The data.

########################################

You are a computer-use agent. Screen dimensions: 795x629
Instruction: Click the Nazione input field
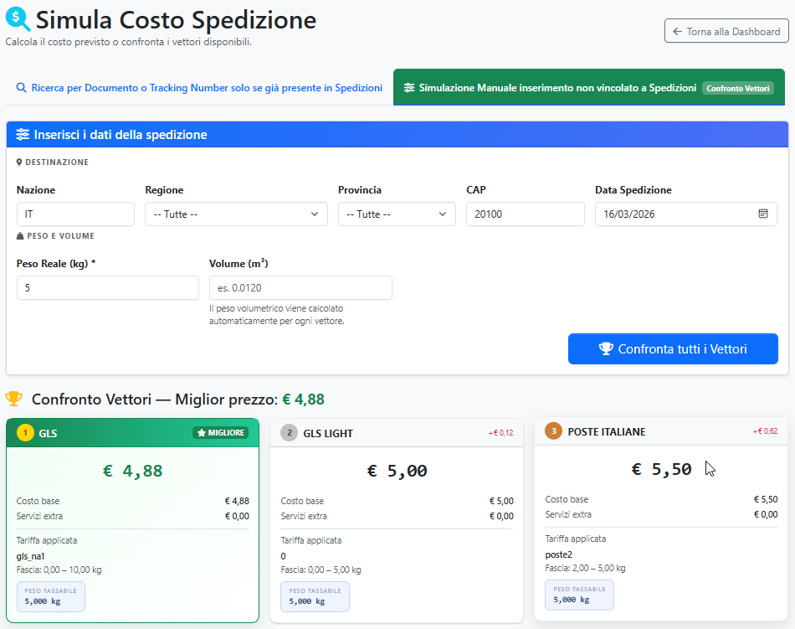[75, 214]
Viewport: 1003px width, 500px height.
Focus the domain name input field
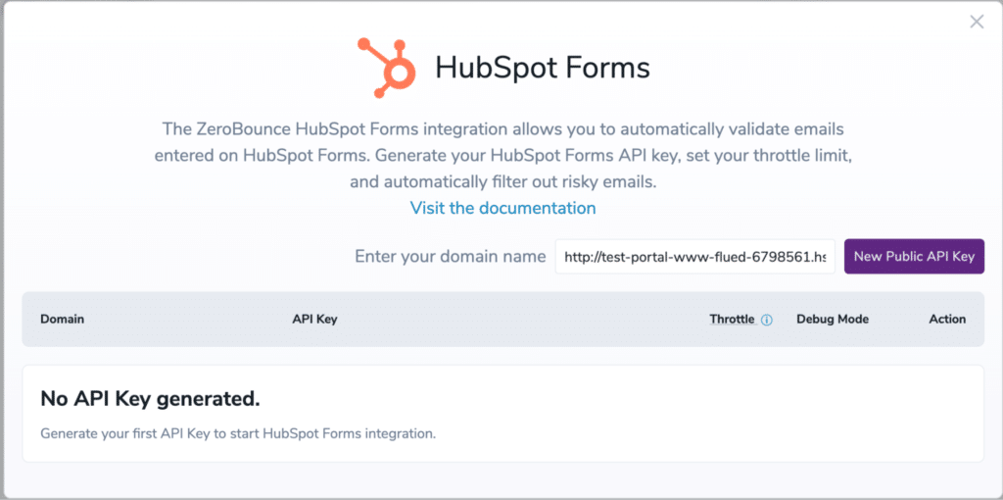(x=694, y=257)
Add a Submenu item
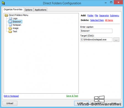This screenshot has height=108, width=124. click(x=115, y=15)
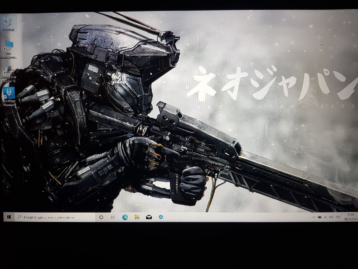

########################################

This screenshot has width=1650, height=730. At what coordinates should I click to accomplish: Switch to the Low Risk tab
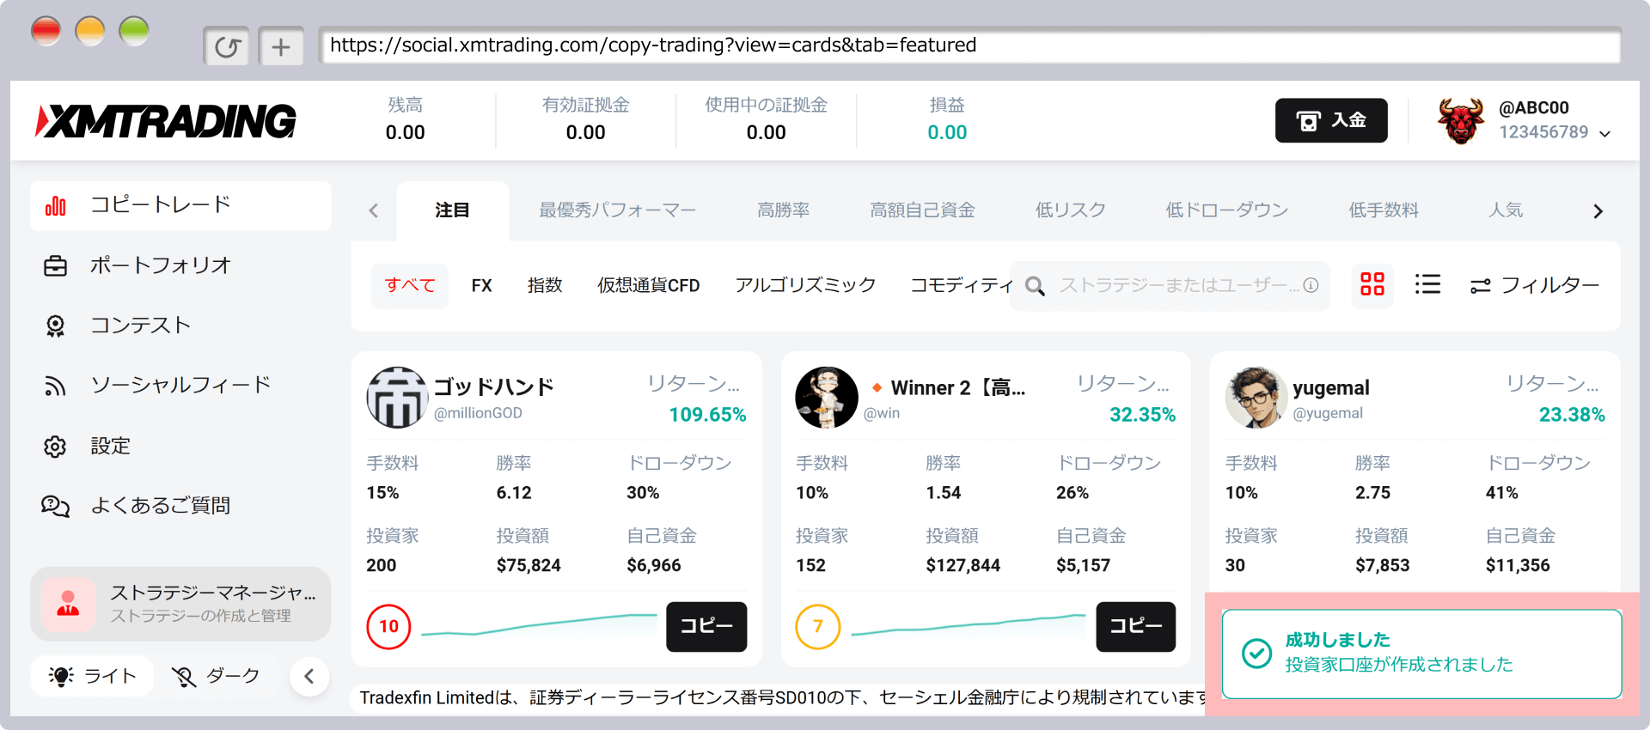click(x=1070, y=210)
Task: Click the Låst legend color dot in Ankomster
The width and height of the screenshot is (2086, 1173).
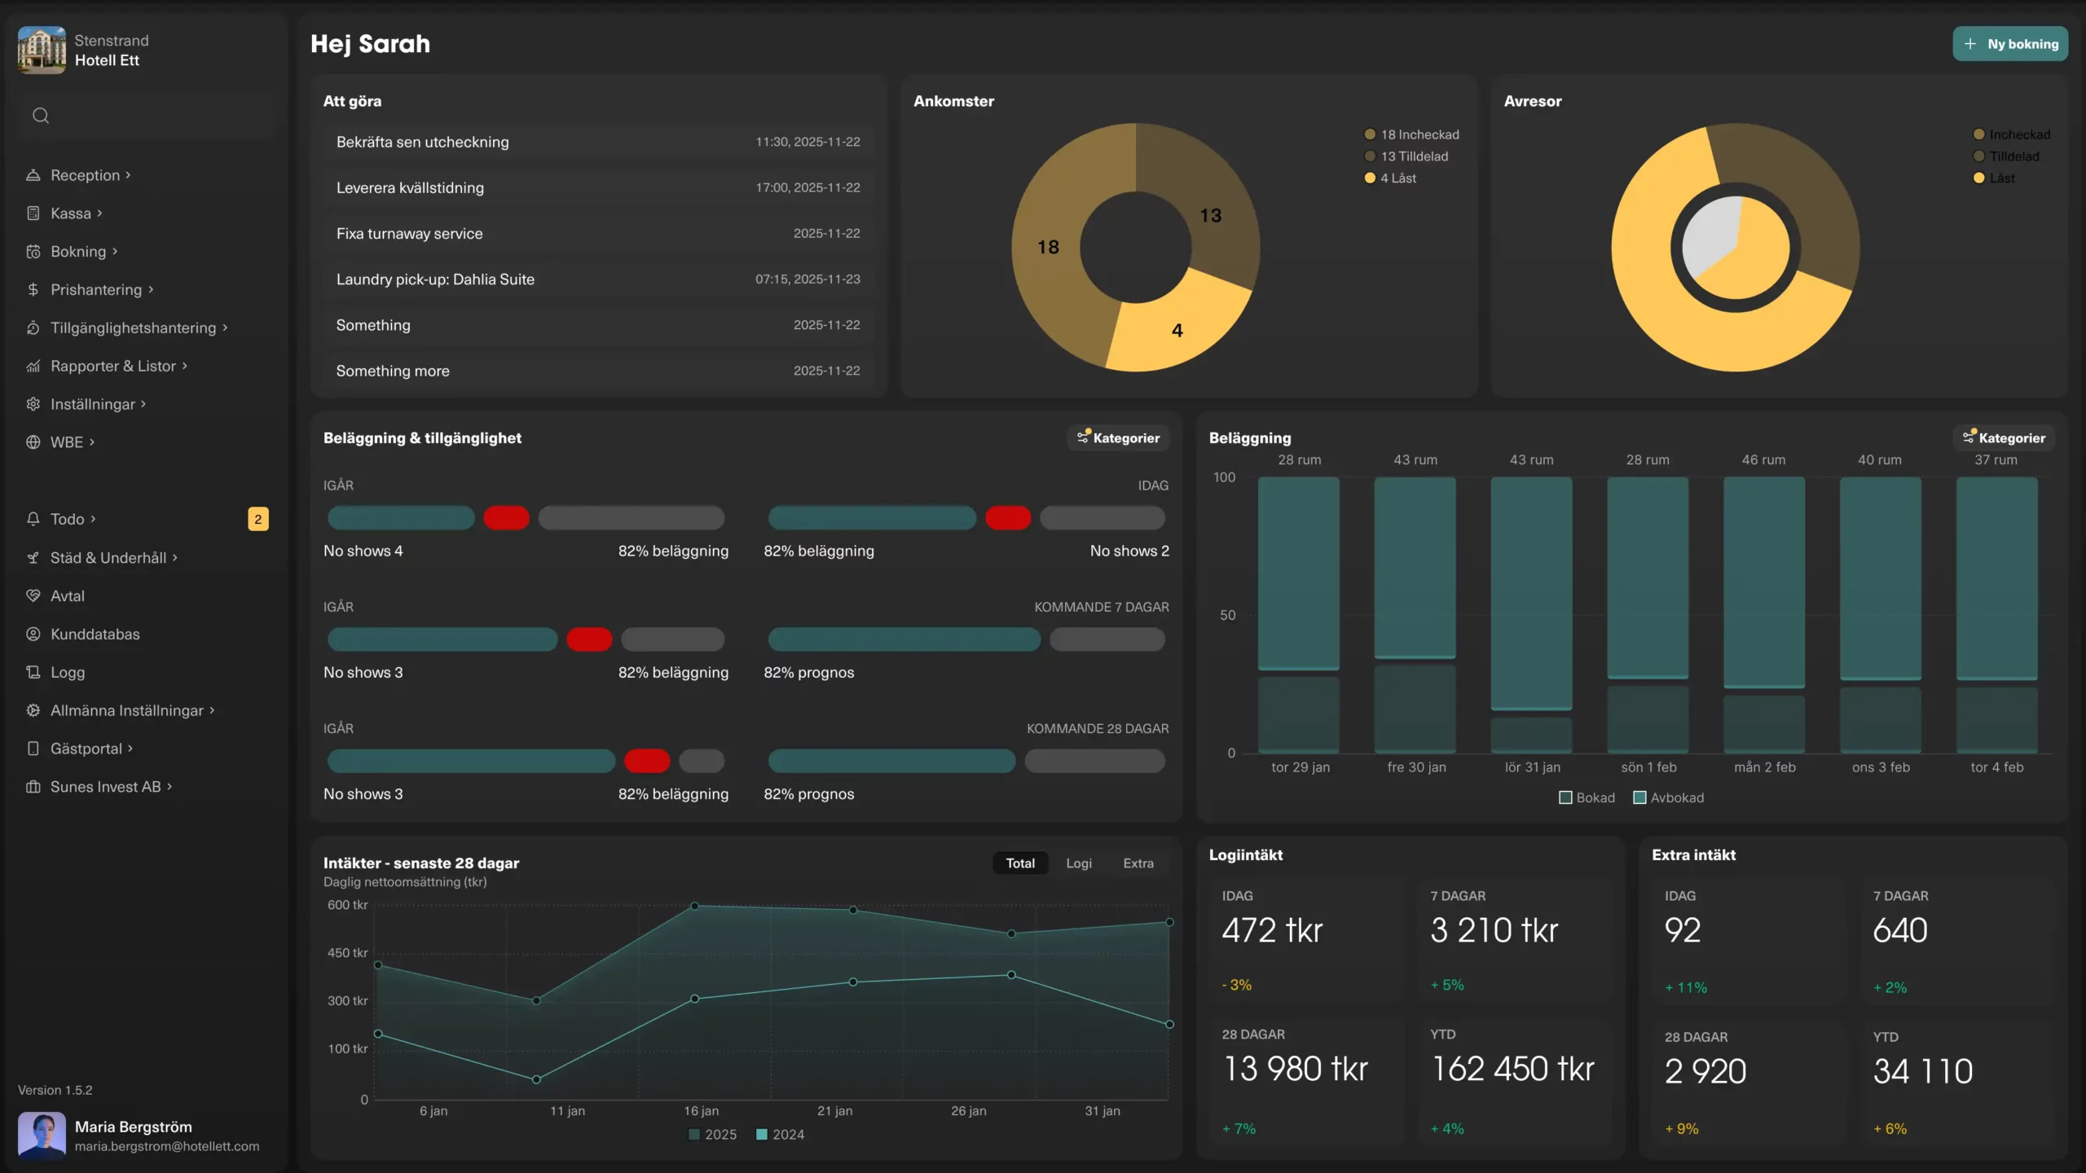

########################################

What is expected. Scale the items from the line that has "This screenshot has width=1650, height=730." through the line that has "The width and", both included. Write only those lines again, requests and all but without the pictures, and multiply every coordinate in the answers by 2.35, rounding to whole numbers with halves going up.

The completed task.
This screenshot has width=1650, height=730. At what coordinates should I click to accomplish: Switch to the Low Risk tab
click(x=2515, y=494)
Task: Click the Låst legend color dot in Ankomster
The width and height of the screenshot is (2086, 1173).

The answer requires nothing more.